Bryan can’t say enough about his current partner, whose real name is Glenn Jacobs.
“I feel like people respect (Kane) plenty, but regardless of how much, or how little, people respect him, they should respect him more,” Bryan said. “Knowing him outside of the ring makes you respect him even more. He’s a leader. He knows exactly what he’s doing. He goes out there and, for a big guy to do the things he does, it’s literally incredible. He’s been Kane in WWE since 1997. Through all that time, he’s always gotten great crowd reactions. When we go out there, and we wrestle on these live events, people are still excited to see him and he always goes out there and busts his butt to give them the best show possible.
“I have so much respect for that man, it’s incredible,” Bryan said, adding that Kane ranks among the top WWE superstars of the last 15 years.
Team Hell No is scheduled to grace the ring at the K-Rock Centre on March 2. While fans will be treated to some wrestling, Bryan considers it a treat for the talent coming to Canada. He even paid homage to wrestling fans north of the border.
“Canadian fans are always very enthusiast, but what I really like most about them is that they’re not afraid to buck the trends, to buck what seems to be getting shoved down their throats,” he said.

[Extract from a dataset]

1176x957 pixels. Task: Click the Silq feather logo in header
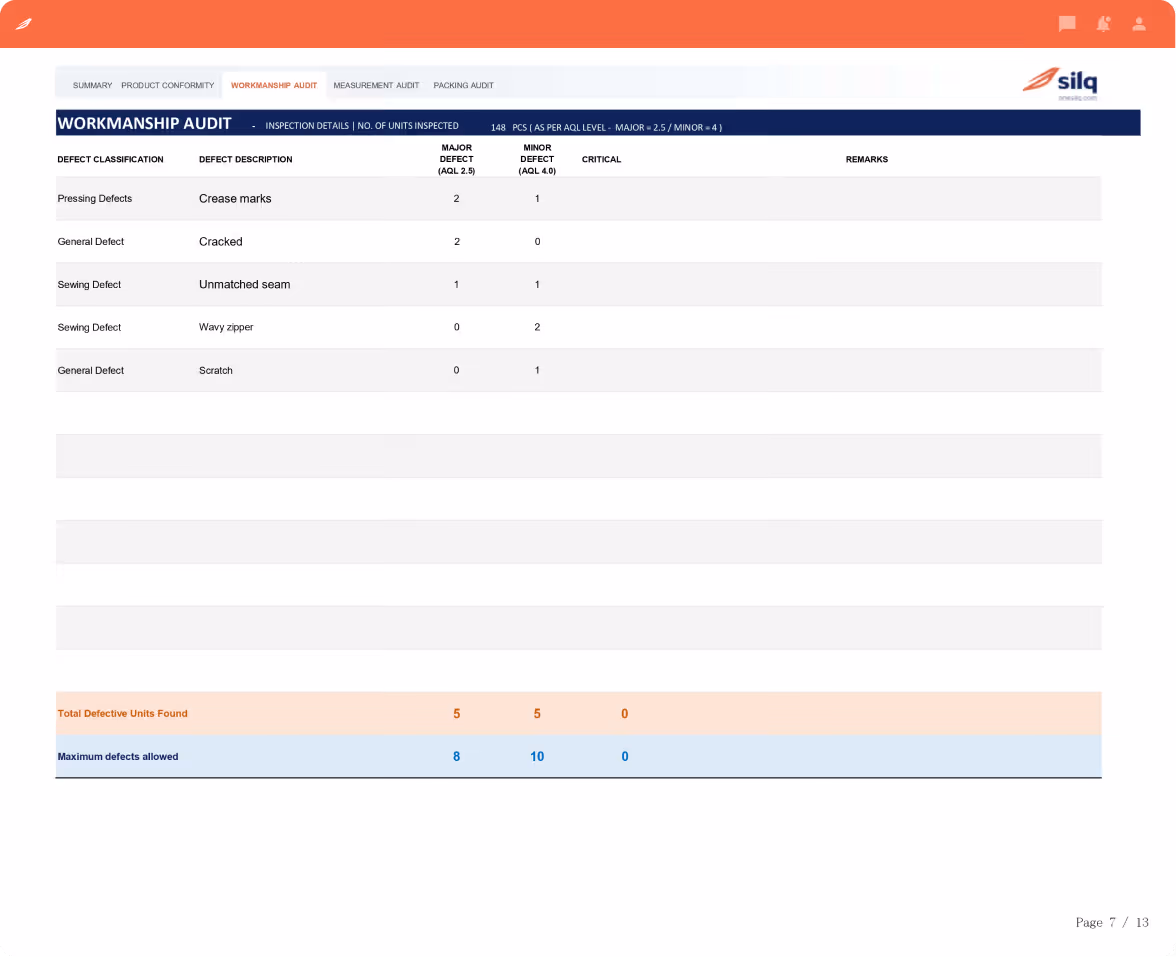(24, 24)
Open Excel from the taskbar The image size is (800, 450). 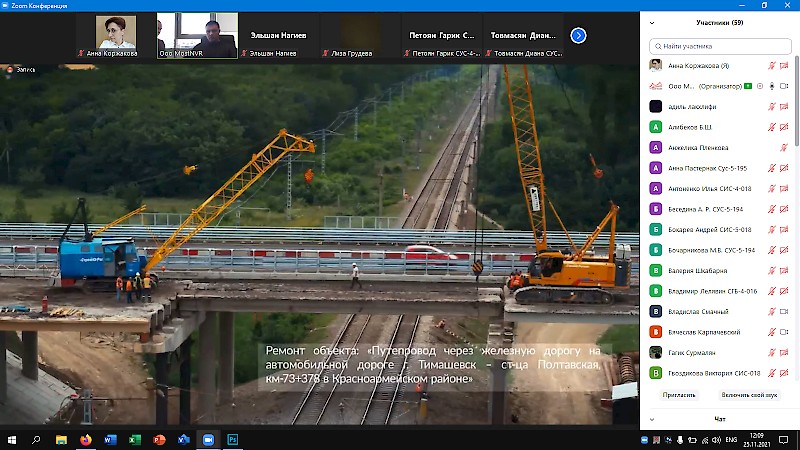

“It’s very clear that we want this guy to be a good guy, but you know what, we don’t like this guy so we’re going to boo him,” he said, speaking as though he were a Canadian fan. “You’re not supposed to like this guy,” ‘but you know what, we do like him, so we’re going to cheer for him,’ ” he added. “That, to me, is one of the funnest parts about WWE, going to these places, in Canada and in England and (places) like that where these people are like ‘you know what, we’re not taking what you guys are shoving down our throat; we’re going to make our own opinions and we’re going to cheer for who we want to.’ It’s a lot of fun.”
One thing is certain, Bryan will find more people at this Kingston appearance than a previous trip he made.
“I did an independent show in Kingston, too,” he revealed. “I forget who the promoter was, but it was in front of a very small amount of people, like 35 people, which did not justify flying me in,” he added with a chuckle.
For Bryan, house shows like the one looming in Kingston are what it is all about for WWE superstars. They offer the talent opportunities they don’t have on live TV.
“To me, it’s being able to wrestle more, which is what I like. On TV, there are time restrictions — you have to go out there and wrestle, but ‘wait, we’ve got an ad break!’ — that sort of thing. For me, that’s the fun part.
“When you’re wrestling on Raw, you’re not wrestling for the live crowd, you’re wrestling for the TV audience. For me, at the live events, it’s very fun to go and get in Yes!-No! shouting matches with people in the crowd. Being able to play to the people is one of the funnest parts of this job.”